Bug 12166

Summary: [mi] EQ overflowing. The server is probably stuck in an infinite loop.
Product: Drivers Reporter: Michael (auslands-kv)
Component: Video(DRI - non Intel)Assignee: drivers_video-dri
Status: RESOLVED CODE_FIX    
Severity: blocking CC: gordon.jin, jonnylamb, kdan, krcroft, moneta.mace, mozilla_bugs, nemesis
Priority: P1    
Hardware: All   
OS: Linux   
Kernel Version: 2.6.28-rc6 and 2.6.28-rc7 Subsystem:
Regression: No Bisected commit-id:
Attachments: Xorg.0.log from affected system
Xorg.0.log after resume from suspend to ram
Kernel config of 2.6.28-rc7
xorg.conf
/proc/dri/0/i915_gem_interrupts when server hangs
backtrace before hang
backtrace after hang
strace when hanging server (switch to VT1 and then to VT7)
Xorg.0.log from hanged server

Description Michael 2008-12-05 00:15:09 UTC
Latest working kernel version: 2.6.27.7
Earliest failing kernel version: 2.6.28-rc6 (haven't tested any before)
Distribution: Debian Sid (Sidux) amd64
Hardware Environment: Thinkpad X200s; Intel Graphics Media Accelerator 4500MHD
Software Environment:
xserver-xorg: 1:7.4
xserver-xorg-video-intel: 2.5.1-1
libgl1-mesa-dri: 7.2-1
libdrm2, libdrm-intel1: 2.4.1+git+20081116+930c0e7-1
 
Problem Description:
Very soon after starting X the Xserver hangs with following error log in Xorg.log (from 2.6.28-rc6):

[mi] EQ overflowing.
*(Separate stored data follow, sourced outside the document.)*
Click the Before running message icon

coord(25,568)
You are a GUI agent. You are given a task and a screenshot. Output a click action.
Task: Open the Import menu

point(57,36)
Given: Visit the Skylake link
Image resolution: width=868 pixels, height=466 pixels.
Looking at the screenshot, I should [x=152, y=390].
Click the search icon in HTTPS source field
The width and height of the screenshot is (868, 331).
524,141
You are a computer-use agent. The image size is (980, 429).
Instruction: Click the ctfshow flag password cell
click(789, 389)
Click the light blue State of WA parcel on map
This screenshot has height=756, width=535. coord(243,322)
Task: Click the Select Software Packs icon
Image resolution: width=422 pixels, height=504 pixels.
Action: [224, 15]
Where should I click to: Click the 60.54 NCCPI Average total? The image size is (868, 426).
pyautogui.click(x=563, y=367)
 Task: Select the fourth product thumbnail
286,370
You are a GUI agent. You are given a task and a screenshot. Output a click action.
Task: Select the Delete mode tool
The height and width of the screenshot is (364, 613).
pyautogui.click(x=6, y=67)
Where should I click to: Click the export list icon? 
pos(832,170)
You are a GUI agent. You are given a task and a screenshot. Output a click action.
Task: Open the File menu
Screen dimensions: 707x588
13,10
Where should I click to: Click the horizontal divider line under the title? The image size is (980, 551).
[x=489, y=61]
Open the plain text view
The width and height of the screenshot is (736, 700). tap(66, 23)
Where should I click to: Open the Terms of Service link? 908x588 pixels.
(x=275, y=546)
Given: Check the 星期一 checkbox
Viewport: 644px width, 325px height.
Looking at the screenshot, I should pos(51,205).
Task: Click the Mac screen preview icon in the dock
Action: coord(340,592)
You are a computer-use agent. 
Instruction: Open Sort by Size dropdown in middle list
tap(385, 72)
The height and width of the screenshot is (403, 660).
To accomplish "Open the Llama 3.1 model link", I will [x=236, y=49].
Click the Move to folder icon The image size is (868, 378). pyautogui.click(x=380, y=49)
The server is probably stuck in an infinite loop.

Backtrace:
0: /usr/bin/X(xorg_backtrace+0x26) [0x4ebd56]
1: /usr/bin/X(mieqEnqueue+0x291) [0x4cc991]
2: /usr/bin/X(xf86PostMotionEventP+0xc4) [0x496604]
3: /usr/bin/X(xf86PostMotionEvent+0xb1) [0x4967e1]
4: /usr/lib/xorg/modules/input//evdev_drv.so [0x7f412c029082]
5: /usr/bin/X [0x47fa35]
6: /usr/bin/X [0x470817]
7: /lib/libpthread.so.0 [0x7f4143c4ea80]
8: /lib/libc.so.6(ioctl+0x7) [0x7f41422c2277]
9: /usr/lib/libdrm.so.2 [0x7f4140eb8bf1]
10: /usr/lib/libdrm.so.2(drmWaitVBlank+0x20) [0x7f4140eb90a0]
11: /usr/lib/dri/i965_dri.so [0x7f412fd8769e]
12: /usr/lib/dri/i965_dri.so(driWaitForVBlank+0xa3) [0x7f412fd878b3]
13: /usr/lib/dri/i965_dri.so(intelSwapBuffers+0xe5) [0x7f412fd91165]
14: /usr/lib/dri/i965_dri.so [0x7f412fd88c1f]
15: /usr/lib/xorg/modules/extensions//libglx.so [0x7f414171105f]
16: /usr/lib/xorg/modules/extensions//libglx.so [0x7f4141705036]
17: /usr/lib/xorg/modules/extensions//libglx.so [0x7f41417082d2]
18: /usr/bin/X(Dispatch+0x364) [0x44c2d4]
19: /usr/bin/X(main+0x45d) [0x432bcd]
20: /lib/libc.so.6(__libc_start_main+0xe6) [0x7f41422181a6]
21: /usr/bin/X(FontFileCompleteXLFD+0x269) [0x431fa9]
[mi] mieqEnequeue: out-of-order valuator event; dropping.
[mi] EQ overflowing. The server is probably stuck in an infinite loop.
[mi] mieqEnequeue: out-of-order valuator event; dropping.
[mi] EQ overflowing. The server is probably stuck in an infinite loop.
[mi] mieqEnequeue: out-of-order valuator event; dropping.

The last lines are repeating over and over. Keyboard no longer functional. Mouse still working, but server not reacting to clicks.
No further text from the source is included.